Academies at the heart of German football renaissance

Successful rethink

Two Bundesliga clubs contesting the UEFA Champions League final for the first time; the Catalan coach widely viewed as the very best in the business opting for the Bavarian capital as the setting for his next challenge; a national team in with a genuine shout of becoming the first European side ever to win a FIFA World Cup in South America; and a steady stream of emerging talents eyed covetously by the game's biggest and wealthiest, admired as much for their technique and match intelligence as for more traditional attributes such as power, athleticism and durability. In short, German football is flourishing and, above all, being truly appreciated beyond the country's borders as seldom before.

The Bundesliga, Europe's best-supported league, has long since left Italy's Serie A in its wake in the UEFA five-year rankings and is rapidly gaining ground on the second-placed Premier League. In terms of all-round quality, factoring in overall competitiveness, infrastructure, atmosphere and good old-fashioned value for money, many an expert already rates it higher than both the English top flight and the current 'official' frontrunner, Spain's Primera Division.

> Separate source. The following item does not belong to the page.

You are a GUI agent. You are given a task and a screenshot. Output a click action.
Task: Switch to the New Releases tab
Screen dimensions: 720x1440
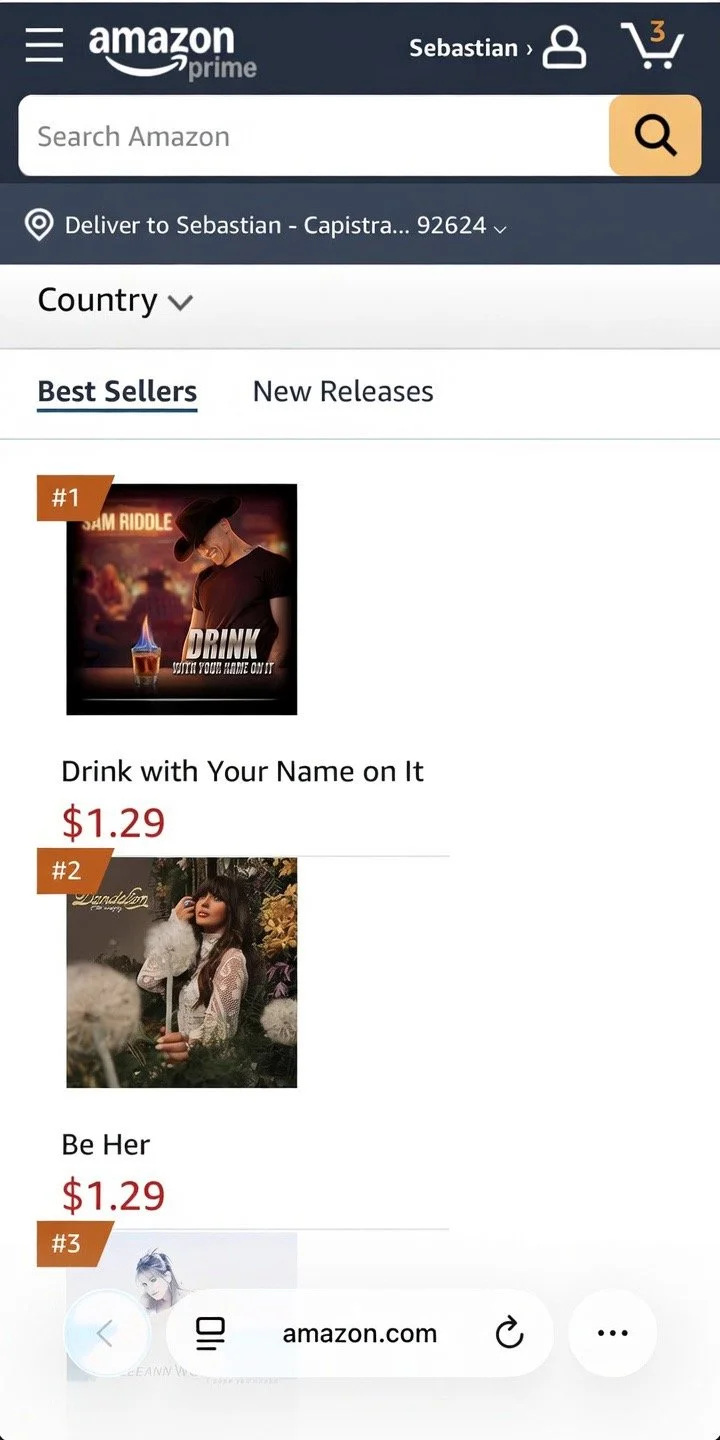[343, 391]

It is quite a different state of affairs from even a few short years ago - so how, exactly, did it all come to pass? While casual followers of the game elsewhere may have been somewhat perplexed by the Bundesliga's return to the limelight following an extended period of Anglo-Spanish and, formerly, Italian pre-eminence, those who have been keeping a closer eye on developments in Germany over the past few years will be altogether less surprised.

Since 2001/02, every club in the top two professional divisions has been required to have its own football academy. The catalyst for the wide-ranging rethink on developing fresh talent was Germany's miserable showing at the finals of UEFA EURO 2000, where they crashed out ignominiously at the group stage. Quite aside from the bald return of a single point from their three games, it was glaringly evident that on the technical and tactical fronts the three-time World Cup-winners were treading water at best as other, smaller nations clearly progressed. The mandatory academy system was implemented the following year and just over a decade down the line, the rewards of that forward thinking are there for all to see.

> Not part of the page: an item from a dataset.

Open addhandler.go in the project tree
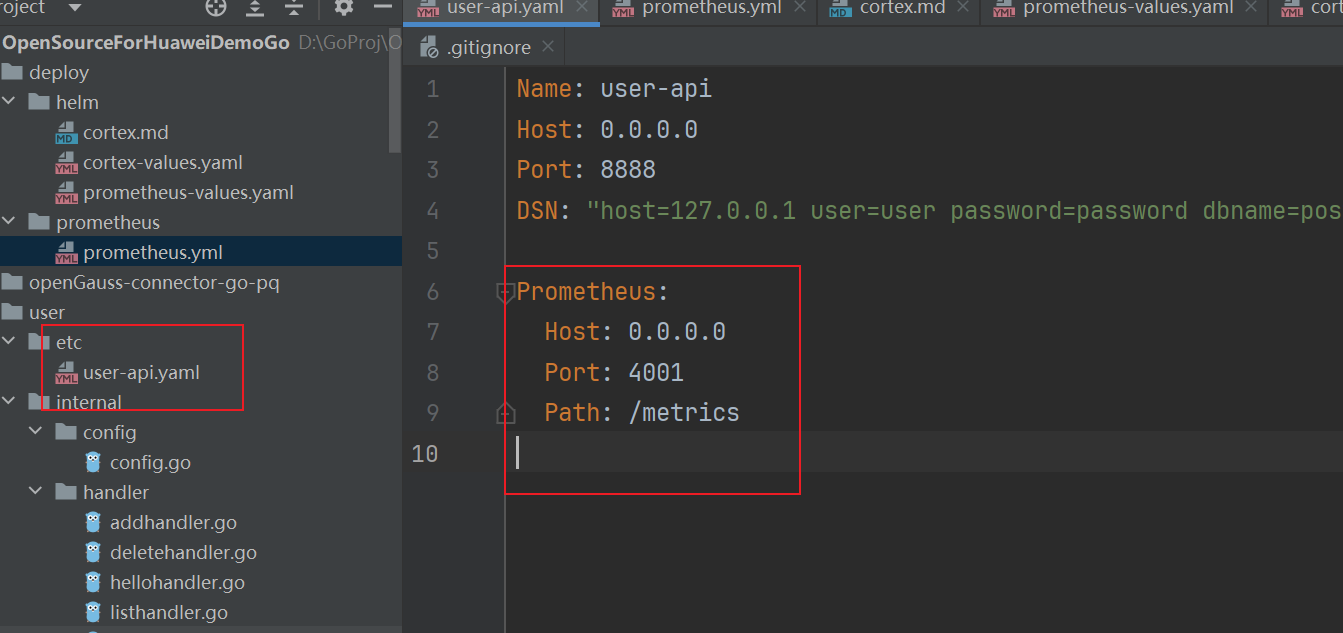This screenshot has height=633, width=1343. click(173, 522)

Conveyor belt for fresh talent

Mario Götze, trained up by Borussia Dortmund and now part of the FC Bayern München all-star ensemble, is perhaps the first name that comes to mind, but there are many others scarcely less impressive - FC Schalke 04's Julian Draxler being a prime case in point. BVB in turn have themselves benefitted tremendously from the labours of youth academies elsewhere. Current playmaker Ilkay Gündogan, for one, spent four years coming through the system at VfL Bochum, while Sven Bender, like his twin brother Lars of Bayer Leverkusen, received the grounding that would take him all the way to the senior national team at TSV 1860 Munich. Defensive lynchpin Mats Hummels, meanwhile, made the reverse journey to Götze years ago after emerging from the FC Bayern youth programme.

The record champions, unsurprisingly, were assiduously combing their own local talent pool long before it became compulsory. Germany centurions Philipp Lahm and Bastian Schweinsteiger are now two of its most senior products, with Thomas Müller a rather more recent graduate and others, such as 19-year-old fellow forward Patrick Weihrauch, ready and waiting to follow in his footsteps. But where Bayern were once the exception rather than the rule, now there is an increasingly homogeneous and synergistic approach to the development of youth talent nationwide.

New model Bundesliga

Ralf Rangnick, one of the pioneers of modern academy work while overseeing the spectacular rise of 1899 Hoffenheim and currently the sporting director of both Red Bull Salzburg and third-flight RB Leipzig, believes the game in Germany "has changed incredibly over the past five years", pointing out that "it's normal now for a player to run 12 kilometres or more in a game, a good portion of it at top speed. In terms of athleticism, it's almost become a different sport".

The academies have produced a new generation of coaches as well, with the likes of Thomas Tuchel, Christian Streich and Markus Gisdol all having emerged from the various youth levels prior to making their mark on the Bundesliga. The long-term coherency of their training programmes is producing technically adept, tactically astute young players who couple a hunger to succeed with a precocious understanding of the central function of the collective. The aggressive, high-pressing, quick-switching style which is now the norm in the Bundesliga is predicated on a total and unconditional team effort. Germany's youth academies are doing the groundwork at the optimal stage of the players' development and it is paying off - for fans of the Bundesliga and the country's football on the wider stage in like measure.